Creating a budget is the first step to developing a workable spending plan. It will help you manage your expenses and keep you on the right path to achieve your financial goals.
Before you can create a budget, you need to know what you spend in an average month. Expenses fall into two basic categories: fixed – these are the same amount every month. Rent, room and board if you live on campus, and car payments are fixed expenses; flexible – these amounts change from month to month. Utility bills, food (including that latte you grab on the way to class), and entertainment are flexible expenses. For those flexible expenses, it might be helpful to track what you spend each day for a month. Start a log in your smart phone, download a free app, or go old school and carry a small notebook.
Once you know what your expenses are, create a spreadsheet or use a budget worksheet, entering your resources and expenses. If your resources are more than your expenses, great! If not, you’ll need to take a hard look at your resources and expenses. Be realistic - it doesn’t make sense to create a financial plan that’s so restrictive you can’t live with it.
U.S. Department of Educations's Federal Student Aid website > Budgeting
Credit, Credit Reports and Credit Scores
If you plan to buy a house or a car, you will need to get a loan. In order to get a loan, you will need to have a good credit. Some student loans even require you to have good credit. So how do you build good credit? If you have a credit card or loan, information about your spending and repayment patterns is already being sent to credit to the three main credit reporting bureaus (Equifax, Experian, and TransUnion). Each time you apply for new credit, at least one of those agencies sends a report with details of your credit history. They also calculate a credit score. A higher score is an indication of an individual who manages credit wisely. Here are a few tips to get, and keep, a high credit (FICO) score:
- Stay within your credit limits. Ideally you should stay within 30% since lenders look at how much credit is available to you, and how much you are actually using.
- A good rule of thumb to keep in mind: if you can't pay for it now, ask yourself if it's something you really need, or is it just something that you want. If it's a want and not a need, then the purchase may needlessly put you deeper in debt.
- Avoid having too many credit cards. When your credit score is computed, if you have too much credit available to you, it can be seen as a risk.
- If you choose to close a credit card, make sure your credit report indicates that you, the customer, requested it to be closed.
- Check your credit report once a year. Everyone is entitled to one free copy of their credit report from each of the three agencies each year. In addition, if you were denied credit recently, you have the right to a free copy of your credit report even if you already received a free copy that year. Review your credit report and make sure there are no errors. If you do find any errors, you need to contact all three credit bureaus and have them corrected.
Saving and Investing
We’ve all heard the saying “save for a rainy day”. Whether it’s a short term goal like the newest phone or tablet, or a long term goal like a comfortable retirement, we need to set money aside to meet those goals.
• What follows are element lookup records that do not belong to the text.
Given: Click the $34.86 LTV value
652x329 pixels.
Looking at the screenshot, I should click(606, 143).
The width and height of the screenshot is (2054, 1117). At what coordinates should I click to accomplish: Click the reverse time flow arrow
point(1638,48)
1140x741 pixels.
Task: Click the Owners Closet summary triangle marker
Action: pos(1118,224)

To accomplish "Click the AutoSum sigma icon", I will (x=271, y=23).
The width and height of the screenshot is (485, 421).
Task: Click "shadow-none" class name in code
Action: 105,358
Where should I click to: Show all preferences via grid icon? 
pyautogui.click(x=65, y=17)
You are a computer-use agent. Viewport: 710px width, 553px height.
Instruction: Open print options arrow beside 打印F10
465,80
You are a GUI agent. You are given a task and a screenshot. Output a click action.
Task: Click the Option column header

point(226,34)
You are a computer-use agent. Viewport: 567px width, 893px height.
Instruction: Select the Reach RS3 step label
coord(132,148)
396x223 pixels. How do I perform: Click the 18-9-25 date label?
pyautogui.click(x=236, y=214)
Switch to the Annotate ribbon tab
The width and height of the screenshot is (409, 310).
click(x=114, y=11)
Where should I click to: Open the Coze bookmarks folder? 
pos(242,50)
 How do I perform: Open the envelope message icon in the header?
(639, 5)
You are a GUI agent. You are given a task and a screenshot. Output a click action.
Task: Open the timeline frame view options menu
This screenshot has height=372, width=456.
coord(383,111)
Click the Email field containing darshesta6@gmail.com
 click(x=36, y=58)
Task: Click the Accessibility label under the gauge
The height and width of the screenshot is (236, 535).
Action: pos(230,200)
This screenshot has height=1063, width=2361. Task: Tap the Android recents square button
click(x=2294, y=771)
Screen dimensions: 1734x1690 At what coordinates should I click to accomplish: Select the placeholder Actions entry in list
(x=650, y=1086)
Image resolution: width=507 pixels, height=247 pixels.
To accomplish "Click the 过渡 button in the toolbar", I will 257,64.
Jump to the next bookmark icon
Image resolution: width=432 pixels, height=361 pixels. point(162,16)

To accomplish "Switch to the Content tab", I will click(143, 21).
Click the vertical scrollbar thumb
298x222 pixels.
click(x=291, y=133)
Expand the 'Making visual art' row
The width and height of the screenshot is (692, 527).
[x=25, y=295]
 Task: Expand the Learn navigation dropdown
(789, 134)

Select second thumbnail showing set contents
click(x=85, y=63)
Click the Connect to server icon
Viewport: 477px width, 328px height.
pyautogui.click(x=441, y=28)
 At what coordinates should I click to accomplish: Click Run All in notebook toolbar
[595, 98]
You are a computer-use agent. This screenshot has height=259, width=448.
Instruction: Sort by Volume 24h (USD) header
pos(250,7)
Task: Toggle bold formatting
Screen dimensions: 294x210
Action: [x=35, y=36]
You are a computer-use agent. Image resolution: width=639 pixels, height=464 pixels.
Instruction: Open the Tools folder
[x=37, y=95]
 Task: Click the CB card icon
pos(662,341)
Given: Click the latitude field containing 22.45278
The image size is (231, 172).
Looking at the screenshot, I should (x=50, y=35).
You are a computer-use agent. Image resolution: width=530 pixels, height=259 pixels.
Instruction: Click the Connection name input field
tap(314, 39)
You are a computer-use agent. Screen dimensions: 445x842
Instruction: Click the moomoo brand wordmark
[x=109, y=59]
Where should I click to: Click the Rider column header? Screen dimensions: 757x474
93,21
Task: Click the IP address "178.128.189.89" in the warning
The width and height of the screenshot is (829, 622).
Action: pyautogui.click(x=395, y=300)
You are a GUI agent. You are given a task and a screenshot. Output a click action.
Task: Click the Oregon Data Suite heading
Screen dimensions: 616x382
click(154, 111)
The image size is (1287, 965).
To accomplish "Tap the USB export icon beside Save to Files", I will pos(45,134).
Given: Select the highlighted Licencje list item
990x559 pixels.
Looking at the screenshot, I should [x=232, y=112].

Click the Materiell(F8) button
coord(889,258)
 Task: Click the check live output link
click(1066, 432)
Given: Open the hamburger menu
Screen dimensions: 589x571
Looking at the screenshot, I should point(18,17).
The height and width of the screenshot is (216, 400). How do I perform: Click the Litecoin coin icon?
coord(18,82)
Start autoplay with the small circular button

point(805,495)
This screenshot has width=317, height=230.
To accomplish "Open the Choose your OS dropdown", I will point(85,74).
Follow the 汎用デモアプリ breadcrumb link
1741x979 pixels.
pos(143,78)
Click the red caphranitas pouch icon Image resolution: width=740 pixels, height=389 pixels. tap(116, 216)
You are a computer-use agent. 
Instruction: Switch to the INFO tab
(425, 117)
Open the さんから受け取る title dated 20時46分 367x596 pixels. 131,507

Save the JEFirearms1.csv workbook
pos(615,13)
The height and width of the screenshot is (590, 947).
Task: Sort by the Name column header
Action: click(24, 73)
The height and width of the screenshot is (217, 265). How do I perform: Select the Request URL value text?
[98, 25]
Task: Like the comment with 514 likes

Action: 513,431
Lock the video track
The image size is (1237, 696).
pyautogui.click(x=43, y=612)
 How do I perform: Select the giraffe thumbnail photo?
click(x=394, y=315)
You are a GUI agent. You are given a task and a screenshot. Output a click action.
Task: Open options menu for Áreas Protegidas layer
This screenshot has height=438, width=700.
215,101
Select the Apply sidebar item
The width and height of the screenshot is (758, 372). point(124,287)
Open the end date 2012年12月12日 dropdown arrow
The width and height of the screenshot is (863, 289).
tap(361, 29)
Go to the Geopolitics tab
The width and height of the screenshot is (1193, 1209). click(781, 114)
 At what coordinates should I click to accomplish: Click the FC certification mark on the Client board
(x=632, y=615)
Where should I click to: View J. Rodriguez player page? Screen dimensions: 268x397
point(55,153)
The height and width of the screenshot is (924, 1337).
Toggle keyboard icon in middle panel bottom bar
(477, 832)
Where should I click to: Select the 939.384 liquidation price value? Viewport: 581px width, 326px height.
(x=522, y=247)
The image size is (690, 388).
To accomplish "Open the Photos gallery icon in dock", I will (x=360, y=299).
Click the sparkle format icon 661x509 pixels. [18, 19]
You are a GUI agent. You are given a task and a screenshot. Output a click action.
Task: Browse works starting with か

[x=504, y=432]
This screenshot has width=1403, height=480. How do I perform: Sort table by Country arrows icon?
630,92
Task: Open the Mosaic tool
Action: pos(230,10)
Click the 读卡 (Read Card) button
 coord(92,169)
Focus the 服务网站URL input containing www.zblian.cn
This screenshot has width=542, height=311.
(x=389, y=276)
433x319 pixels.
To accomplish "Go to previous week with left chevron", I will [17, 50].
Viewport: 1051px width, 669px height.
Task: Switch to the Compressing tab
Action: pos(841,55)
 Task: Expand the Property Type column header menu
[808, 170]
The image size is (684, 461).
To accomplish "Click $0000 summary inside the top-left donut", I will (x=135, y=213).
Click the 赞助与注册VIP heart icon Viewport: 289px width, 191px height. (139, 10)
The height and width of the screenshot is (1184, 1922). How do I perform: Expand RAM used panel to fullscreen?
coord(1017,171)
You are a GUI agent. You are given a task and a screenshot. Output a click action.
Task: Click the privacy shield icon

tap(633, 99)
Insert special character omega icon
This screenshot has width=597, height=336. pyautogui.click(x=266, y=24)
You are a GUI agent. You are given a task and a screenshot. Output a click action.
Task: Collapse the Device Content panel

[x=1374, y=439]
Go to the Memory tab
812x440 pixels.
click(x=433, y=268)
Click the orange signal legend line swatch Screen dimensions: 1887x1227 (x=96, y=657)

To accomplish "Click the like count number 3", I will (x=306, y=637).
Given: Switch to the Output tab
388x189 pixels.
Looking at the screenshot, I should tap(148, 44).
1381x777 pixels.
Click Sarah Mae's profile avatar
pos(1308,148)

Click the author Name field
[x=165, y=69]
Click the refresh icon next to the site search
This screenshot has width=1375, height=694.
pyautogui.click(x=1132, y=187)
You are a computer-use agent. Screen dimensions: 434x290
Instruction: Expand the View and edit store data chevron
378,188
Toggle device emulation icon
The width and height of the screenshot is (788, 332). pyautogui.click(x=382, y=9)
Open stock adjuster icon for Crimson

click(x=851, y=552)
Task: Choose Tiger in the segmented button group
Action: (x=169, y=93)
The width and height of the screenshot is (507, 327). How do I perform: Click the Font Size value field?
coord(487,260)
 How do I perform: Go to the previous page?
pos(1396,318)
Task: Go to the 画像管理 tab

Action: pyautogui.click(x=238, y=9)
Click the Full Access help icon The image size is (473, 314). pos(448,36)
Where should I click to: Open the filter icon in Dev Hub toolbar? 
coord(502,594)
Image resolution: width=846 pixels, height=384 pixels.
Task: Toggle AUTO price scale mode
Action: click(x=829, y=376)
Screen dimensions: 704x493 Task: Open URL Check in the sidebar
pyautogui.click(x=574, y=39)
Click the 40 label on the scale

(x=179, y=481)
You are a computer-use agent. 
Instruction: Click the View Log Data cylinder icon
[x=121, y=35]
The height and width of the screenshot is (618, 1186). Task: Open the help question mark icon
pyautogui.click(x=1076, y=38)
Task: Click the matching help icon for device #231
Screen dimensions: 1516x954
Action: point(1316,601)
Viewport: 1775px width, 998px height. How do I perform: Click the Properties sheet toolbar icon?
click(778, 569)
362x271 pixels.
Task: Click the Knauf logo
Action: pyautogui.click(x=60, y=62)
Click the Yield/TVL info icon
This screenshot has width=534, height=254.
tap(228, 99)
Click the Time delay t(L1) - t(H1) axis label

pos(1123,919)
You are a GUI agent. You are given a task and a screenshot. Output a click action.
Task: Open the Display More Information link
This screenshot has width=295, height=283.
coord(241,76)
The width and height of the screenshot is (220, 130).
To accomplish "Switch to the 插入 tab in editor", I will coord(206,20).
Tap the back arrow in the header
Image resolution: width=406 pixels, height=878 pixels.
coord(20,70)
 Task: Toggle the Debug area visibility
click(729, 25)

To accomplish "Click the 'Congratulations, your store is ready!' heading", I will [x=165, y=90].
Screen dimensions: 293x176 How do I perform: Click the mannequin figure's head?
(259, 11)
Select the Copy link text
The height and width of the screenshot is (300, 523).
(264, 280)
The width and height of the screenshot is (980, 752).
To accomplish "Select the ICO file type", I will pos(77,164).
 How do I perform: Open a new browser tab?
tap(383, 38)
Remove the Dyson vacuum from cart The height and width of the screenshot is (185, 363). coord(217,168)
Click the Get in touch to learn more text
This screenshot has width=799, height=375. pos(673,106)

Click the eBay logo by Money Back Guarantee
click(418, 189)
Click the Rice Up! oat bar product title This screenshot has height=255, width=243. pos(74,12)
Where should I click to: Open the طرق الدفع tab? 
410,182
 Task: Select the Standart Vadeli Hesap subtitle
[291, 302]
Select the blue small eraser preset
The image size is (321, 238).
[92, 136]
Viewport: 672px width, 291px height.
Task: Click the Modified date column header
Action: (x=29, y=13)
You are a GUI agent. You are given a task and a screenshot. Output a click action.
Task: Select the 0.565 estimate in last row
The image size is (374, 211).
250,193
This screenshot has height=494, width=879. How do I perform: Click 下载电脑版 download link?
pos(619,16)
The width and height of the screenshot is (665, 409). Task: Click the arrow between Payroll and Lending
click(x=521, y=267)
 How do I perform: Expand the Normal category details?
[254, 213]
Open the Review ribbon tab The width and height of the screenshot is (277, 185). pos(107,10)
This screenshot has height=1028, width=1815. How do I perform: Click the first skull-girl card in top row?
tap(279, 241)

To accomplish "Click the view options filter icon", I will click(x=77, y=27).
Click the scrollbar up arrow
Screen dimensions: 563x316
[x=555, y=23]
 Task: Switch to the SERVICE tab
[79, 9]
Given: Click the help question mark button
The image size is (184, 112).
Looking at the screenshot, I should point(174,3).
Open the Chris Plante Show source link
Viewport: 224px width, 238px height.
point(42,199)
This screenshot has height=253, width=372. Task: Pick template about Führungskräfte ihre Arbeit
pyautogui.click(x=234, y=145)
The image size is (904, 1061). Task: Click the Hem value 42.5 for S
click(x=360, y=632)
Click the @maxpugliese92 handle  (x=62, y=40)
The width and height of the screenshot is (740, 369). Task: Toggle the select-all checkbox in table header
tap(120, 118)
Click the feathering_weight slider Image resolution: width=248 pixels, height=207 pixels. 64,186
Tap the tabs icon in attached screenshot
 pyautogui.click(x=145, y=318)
But if you’re like most people, you don’t save enough, or you don’t save at all. You might think that as a student living on a tight budget, you don’t have any extra money to put into a savings account. Here are some ideas to get you on the path to saving:
- Be consistent. Even if you have to start with a small amount, regular deposits to your savings account will establish good savings habits.
- Before paying for any flexible expenses like eating out or going to a movie, pay yourself by making a savings account deposit.
- Set a savings goal. Whether it’s short term or long term, big or small, set a goal. You’re more likely to save if you have a goal and see the progress you’re making as you reach it.